Improve readability of generated code. While we find the generated code readable, the readability lies in the eye of the beholder. Please let us know which spots were hard for you to parse and how we could improve them.
Runtime checks at serialization. We designed Mapry to perform runtime validation checks only at deserialization since we envisioned its main input to be generated by humans. However, if you construct an object graph programmatically, you need to serialize it and then deserialize it in order to validate the contracts. While this works in cases with small data, it would be computationally wasteful on large object graphs.

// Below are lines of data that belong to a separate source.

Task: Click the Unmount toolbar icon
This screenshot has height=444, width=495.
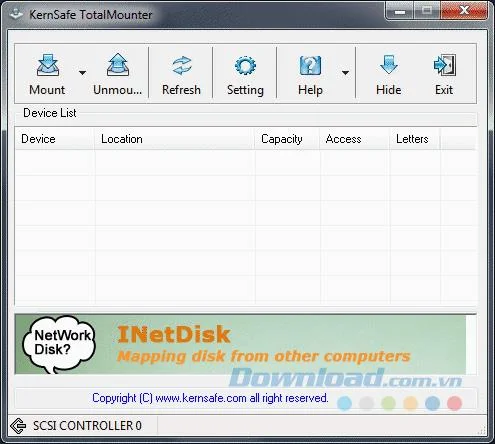Action: pyautogui.click(x=118, y=65)
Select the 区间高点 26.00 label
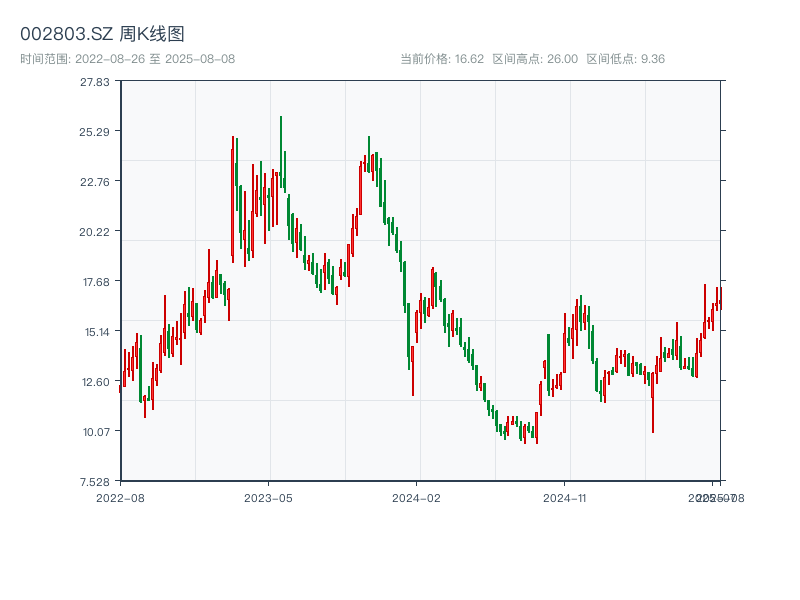This screenshot has width=800, height=600. [535, 59]
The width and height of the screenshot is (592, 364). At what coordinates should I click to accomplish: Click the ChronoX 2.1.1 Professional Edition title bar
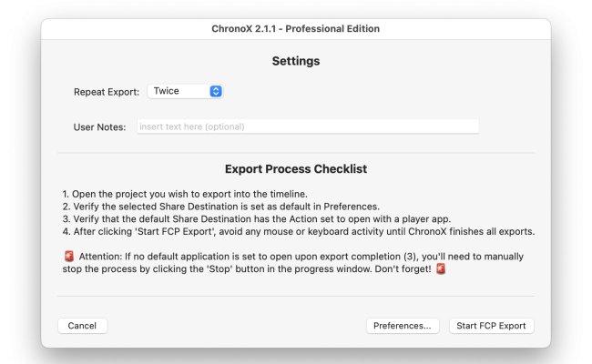(x=296, y=29)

We are thinking about introducing validation at serialization as well (triggered by a dedicated flag argument). Please let us know if you miss this functionality and what would you like to have covered.
Contributing¶
We are very grateful for and welcome contributions: be it opening of the issues, discussing future features or submitting pull requests.
To submit a pull request:
Check out the repository.
In the repository root, create the virtual environment:
python3 -m venv venv3
Activate the virtual environment:
source venv3/bin/activate
Install the development dependencies:
pip3 install -e .[dev]
Implement your changes.
Run precommit.py to execute pre-commit checks locally.
Live tests¶
We also provide live tests that generate, compile and run the de/serialization code on a series of tests cases. These live tests depend on build tools of the respective languages (e.g., gcc and CMake for C++ and go compiler for Go, respectively).

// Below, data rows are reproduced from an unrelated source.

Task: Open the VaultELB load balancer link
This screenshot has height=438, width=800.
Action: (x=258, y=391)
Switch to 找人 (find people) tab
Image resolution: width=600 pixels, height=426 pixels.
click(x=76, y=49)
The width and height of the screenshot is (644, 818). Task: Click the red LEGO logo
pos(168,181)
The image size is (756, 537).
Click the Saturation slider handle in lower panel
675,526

You need to install manually the build tools. Afterwards, create a separate
virtual environment for the respective language and install Python dependencies
for the respective language (e.g., Conan in case of C++) given as test*
requirements in
setup.py.
The workflow for C++ looks as follows:
# Create a separate virtual environment
python3 -m venv venv-cpp
# Activate it
. venv-cpp/bin/activate
# Install the dependencies of C++ live tests
pip3 install -e .[testcpp]
# Run the live tests
./tests/cpp/live_test_generate_jsoncpp.py
For Go:
python3 -m venv venv-go
. venv-go/bin/activate
pip3 install -e .[testgo]
./tests/go/live_test_generate_jsonable.py
For Python:
python3 -m venv venv-py
. venv-py/bin/activate
pip3 install -e .[testpy]./p
./tests/py/live_test_generate_jsonable.py
Versioning¶
We follow Semantic Versioning. We extended the standard semantic versioning with an additional format version. The version W.X.Y.Z indicates:
W is the format version (data representation is backward-incompatible),
X is the major version (library interface is backward-incompatible),
Y is the minor version (library interface is extended, but backward-compatible), and
Z is the patch version (backward-compatible bug fix).